Women's magazine in Sweden

VeckoRevyn (Swedish: Weekly Review) is a Swedish lifestyle and women's magazine published in Stockholm, Sweden. It was published in print copies between 1935 and December 2018. Since 2019, it is only digitally available.

==History and profile==
VeckoRevyn was created in 1935 by Albert Bonnier, released by Bonnier Media Group. The publisher of the magazine was Bonnier Tidskrifter AB, and its headquarters is in Stockholm.

Ebba von Sydow edited the magazine. Bertil Torekull was one of the editors-in-chief of the magazine, who was also the editor-in-chief of another magazine Bildjournalen.

It was Bonnier's then development manager Gunny Widell who refocused the magazine, which gave her the Grand Journalist Award in 1981. Veckorevyn.com started in 2001 and is today one of Sweden's largest magazine sites.
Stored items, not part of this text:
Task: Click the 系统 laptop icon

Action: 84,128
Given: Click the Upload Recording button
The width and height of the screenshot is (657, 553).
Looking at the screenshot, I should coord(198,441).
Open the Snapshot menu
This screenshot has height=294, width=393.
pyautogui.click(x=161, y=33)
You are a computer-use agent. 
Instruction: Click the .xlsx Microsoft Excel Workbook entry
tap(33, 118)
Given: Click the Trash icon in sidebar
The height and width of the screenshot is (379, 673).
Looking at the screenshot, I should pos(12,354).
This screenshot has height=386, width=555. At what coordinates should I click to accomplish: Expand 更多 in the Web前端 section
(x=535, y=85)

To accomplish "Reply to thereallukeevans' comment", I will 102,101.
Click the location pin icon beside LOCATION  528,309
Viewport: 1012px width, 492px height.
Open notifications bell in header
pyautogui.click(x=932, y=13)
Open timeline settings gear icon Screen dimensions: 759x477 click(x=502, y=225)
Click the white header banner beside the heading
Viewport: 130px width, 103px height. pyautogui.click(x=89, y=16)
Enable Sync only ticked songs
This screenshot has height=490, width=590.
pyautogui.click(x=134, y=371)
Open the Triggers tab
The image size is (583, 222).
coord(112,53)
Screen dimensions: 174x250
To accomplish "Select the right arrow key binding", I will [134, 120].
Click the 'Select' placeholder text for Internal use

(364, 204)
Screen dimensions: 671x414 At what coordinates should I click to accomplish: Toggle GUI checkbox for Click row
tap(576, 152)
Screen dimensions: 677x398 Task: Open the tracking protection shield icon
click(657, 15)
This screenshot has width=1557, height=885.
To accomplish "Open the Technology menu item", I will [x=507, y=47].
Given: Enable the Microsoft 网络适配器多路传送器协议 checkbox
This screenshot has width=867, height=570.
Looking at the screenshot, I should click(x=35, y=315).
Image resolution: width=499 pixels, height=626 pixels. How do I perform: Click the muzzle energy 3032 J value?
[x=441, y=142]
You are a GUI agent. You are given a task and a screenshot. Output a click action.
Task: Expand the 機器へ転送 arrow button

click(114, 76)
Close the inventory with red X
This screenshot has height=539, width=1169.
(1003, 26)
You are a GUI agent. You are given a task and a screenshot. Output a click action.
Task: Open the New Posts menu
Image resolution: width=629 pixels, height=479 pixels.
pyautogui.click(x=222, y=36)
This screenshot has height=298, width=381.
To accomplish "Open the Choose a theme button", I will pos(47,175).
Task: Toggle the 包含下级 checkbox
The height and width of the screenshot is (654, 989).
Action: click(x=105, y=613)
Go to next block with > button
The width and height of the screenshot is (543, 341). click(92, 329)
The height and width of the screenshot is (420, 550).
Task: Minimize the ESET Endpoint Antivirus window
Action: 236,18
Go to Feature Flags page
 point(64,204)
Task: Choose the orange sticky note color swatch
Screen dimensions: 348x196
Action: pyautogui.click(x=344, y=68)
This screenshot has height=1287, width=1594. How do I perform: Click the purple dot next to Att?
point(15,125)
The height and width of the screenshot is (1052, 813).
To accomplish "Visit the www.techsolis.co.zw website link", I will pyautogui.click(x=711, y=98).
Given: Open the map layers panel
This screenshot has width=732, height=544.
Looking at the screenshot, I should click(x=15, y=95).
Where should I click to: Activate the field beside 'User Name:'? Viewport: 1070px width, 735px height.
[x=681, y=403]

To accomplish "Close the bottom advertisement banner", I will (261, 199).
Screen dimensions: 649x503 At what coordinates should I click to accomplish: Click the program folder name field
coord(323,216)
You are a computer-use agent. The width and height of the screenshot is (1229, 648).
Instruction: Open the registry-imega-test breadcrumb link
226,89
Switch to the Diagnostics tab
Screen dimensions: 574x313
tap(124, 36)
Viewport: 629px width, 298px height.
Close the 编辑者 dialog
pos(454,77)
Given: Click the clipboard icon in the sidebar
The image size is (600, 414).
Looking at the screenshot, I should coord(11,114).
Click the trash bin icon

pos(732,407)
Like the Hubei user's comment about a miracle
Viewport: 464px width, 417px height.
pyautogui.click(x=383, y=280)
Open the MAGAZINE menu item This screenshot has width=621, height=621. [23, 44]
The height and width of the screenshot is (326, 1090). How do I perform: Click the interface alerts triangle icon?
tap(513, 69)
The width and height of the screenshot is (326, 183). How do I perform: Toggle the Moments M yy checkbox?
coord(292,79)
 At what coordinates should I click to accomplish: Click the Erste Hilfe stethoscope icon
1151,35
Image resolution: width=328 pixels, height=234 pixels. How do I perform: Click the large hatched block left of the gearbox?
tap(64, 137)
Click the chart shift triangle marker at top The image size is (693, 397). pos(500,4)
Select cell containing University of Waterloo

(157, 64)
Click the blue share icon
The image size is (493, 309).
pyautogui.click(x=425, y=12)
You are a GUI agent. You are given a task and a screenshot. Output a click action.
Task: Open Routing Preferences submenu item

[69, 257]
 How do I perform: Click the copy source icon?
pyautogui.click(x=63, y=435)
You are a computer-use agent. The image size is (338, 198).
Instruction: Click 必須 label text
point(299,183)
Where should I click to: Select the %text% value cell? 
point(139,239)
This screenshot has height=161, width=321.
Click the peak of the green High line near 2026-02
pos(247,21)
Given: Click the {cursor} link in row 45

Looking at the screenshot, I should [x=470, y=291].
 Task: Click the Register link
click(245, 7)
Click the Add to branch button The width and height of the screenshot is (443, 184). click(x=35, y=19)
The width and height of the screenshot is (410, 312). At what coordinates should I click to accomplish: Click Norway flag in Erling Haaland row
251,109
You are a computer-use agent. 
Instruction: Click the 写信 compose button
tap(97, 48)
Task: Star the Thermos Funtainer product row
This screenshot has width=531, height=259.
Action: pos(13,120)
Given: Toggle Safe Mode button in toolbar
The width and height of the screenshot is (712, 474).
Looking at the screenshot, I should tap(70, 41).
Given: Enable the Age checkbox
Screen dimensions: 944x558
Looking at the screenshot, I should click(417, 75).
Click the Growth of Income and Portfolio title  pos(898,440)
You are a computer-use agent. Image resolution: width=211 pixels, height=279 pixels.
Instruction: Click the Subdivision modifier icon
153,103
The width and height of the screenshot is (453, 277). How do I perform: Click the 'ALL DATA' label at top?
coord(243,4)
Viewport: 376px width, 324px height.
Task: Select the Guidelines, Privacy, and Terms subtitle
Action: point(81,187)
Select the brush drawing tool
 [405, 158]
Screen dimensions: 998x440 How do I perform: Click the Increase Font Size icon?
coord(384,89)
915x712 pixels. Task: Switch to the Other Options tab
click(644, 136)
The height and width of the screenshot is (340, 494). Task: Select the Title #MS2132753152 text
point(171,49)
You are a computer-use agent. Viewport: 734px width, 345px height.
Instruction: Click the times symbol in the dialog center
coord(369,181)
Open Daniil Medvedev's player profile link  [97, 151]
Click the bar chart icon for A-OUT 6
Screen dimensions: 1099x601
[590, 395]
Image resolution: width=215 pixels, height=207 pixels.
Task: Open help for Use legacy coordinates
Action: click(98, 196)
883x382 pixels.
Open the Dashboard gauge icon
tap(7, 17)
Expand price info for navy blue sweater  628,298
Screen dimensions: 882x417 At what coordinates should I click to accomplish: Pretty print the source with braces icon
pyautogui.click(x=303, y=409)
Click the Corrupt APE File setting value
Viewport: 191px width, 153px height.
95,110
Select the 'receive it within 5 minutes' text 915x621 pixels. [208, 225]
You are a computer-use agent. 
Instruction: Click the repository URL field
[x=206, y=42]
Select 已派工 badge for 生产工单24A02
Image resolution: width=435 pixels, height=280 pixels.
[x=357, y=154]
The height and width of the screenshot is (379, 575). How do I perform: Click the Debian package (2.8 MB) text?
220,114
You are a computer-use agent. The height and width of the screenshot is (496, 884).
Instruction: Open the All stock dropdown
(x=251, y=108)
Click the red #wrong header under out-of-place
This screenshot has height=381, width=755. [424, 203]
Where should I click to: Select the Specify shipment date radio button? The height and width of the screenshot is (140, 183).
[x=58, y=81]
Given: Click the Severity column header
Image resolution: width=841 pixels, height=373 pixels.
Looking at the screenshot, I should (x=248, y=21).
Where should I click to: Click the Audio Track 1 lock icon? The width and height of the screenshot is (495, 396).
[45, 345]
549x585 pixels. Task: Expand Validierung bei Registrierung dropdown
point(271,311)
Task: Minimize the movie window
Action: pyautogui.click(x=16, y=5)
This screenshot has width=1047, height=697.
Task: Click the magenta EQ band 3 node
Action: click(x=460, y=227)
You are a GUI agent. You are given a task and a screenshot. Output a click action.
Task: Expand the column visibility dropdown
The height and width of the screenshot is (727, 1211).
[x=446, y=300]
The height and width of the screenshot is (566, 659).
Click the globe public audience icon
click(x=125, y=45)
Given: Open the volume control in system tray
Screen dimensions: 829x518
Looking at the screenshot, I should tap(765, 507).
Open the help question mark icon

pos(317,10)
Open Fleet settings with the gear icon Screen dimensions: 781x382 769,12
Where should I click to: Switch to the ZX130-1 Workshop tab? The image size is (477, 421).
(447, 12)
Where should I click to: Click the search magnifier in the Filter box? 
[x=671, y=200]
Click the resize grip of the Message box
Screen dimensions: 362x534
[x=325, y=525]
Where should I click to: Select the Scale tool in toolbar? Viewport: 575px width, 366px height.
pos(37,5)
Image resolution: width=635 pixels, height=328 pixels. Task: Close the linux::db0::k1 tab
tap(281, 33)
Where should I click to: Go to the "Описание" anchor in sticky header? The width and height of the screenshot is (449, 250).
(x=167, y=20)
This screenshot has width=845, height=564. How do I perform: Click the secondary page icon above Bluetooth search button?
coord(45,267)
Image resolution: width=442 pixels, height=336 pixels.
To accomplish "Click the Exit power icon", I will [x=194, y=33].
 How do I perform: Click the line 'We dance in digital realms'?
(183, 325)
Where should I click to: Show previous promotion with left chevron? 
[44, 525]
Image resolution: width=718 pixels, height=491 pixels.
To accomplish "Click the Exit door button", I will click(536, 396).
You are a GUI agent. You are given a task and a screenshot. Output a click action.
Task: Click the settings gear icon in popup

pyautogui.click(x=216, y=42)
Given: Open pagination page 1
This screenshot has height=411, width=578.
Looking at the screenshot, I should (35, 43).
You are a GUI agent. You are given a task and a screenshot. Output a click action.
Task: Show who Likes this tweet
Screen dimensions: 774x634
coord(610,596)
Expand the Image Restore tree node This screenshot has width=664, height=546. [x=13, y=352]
Every week, Veckorevyn arranges the blog event Blog Awards and runs the campaign Size Hero - for healthier ideals in the fashion industry.

It was launched as a weekly magazine. In later years, it has reduced the frequency of publishing, in line with declining circulation and investments on the Internet. It was published weekly between 1935 and 1999, while until 2011 it was published fortnightly. Starting with the October 2011 issue, it was published monthly, with the aim of producing a magazine with fuller editorial material. By 2016, it became a bimonthly. At the same time, a large part of its young readers considered having abandoned it. However, no name change was relevant, as the publisher considered "Veckorevyn" to be a strong brand.

VeckoRevyn sold 67,000 copies in 1999. In 2014 the circulation of the magazine was 40,600 copies. The magazine was the owner of Miss Sweden beauty pageant.